- [Directions for this task]: Can you switch "Deny" to "Reject all" throughout the records below and leave everything else unchanged?

--- Begin Exercise input ---

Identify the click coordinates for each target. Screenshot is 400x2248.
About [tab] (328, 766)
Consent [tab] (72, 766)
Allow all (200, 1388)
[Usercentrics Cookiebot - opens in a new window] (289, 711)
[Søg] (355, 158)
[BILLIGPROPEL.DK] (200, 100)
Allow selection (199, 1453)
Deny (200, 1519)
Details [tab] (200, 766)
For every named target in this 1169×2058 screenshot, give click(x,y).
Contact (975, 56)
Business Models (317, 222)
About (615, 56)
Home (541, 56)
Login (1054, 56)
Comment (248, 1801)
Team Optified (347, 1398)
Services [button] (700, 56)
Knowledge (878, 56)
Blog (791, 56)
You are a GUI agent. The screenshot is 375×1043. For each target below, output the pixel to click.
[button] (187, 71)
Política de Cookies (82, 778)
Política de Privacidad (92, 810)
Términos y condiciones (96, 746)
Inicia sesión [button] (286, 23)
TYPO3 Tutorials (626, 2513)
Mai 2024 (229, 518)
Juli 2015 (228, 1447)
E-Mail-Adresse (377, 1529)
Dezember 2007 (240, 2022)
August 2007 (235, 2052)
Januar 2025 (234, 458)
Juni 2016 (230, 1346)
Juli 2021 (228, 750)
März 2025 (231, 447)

--- End Exercise input ---

- [Exercise result]:
Identify the click coordinates for each target. Screenshot is 400x2248.
About [tab] (328, 766)
Consent [tab] (72, 766)
Allow all (200, 1388)
[Usercentrics Cookiebot - opens in a new window] (289, 711)
[Søg] (355, 158)
[BILLIGPROPEL.DK] (200, 100)
Allow selection (199, 1453)
Reject all (200, 1519)
Details [tab] (200, 766)
For every named target in this 1169×2058 screenshot, give click(x,y).
Contact (975, 56)
Business Models (317, 222)
About (615, 56)
Home (541, 56)
Login (1054, 56)
Comment (248, 1801)
Team Optified (347, 1398)
Services [button] (700, 56)
Knowledge (878, 56)
Blog (791, 56)
You are a GUI agent. The screenshot is 375×1043. For each target below, output the pixel to click.
[button] (187, 71)
Política de Cookies (82, 778)
Política de Privacidad (92, 810)
Términos y condiciones (96, 746)
Inicia sesión [button] (286, 23)
TYPO3 Tutorials (626, 2513)
Mai 2024 (229, 518)
Juli 2015 (228, 1447)
E-Mail-Adresse (377, 1529)
Dezember 2007 (240, 2022)
August 2007 (235, 2052)
Januar 2025 (234, 458)
Juni 2016 (230, 1346)
Juli 2021 (228, 750)
März 2025 (231, 447)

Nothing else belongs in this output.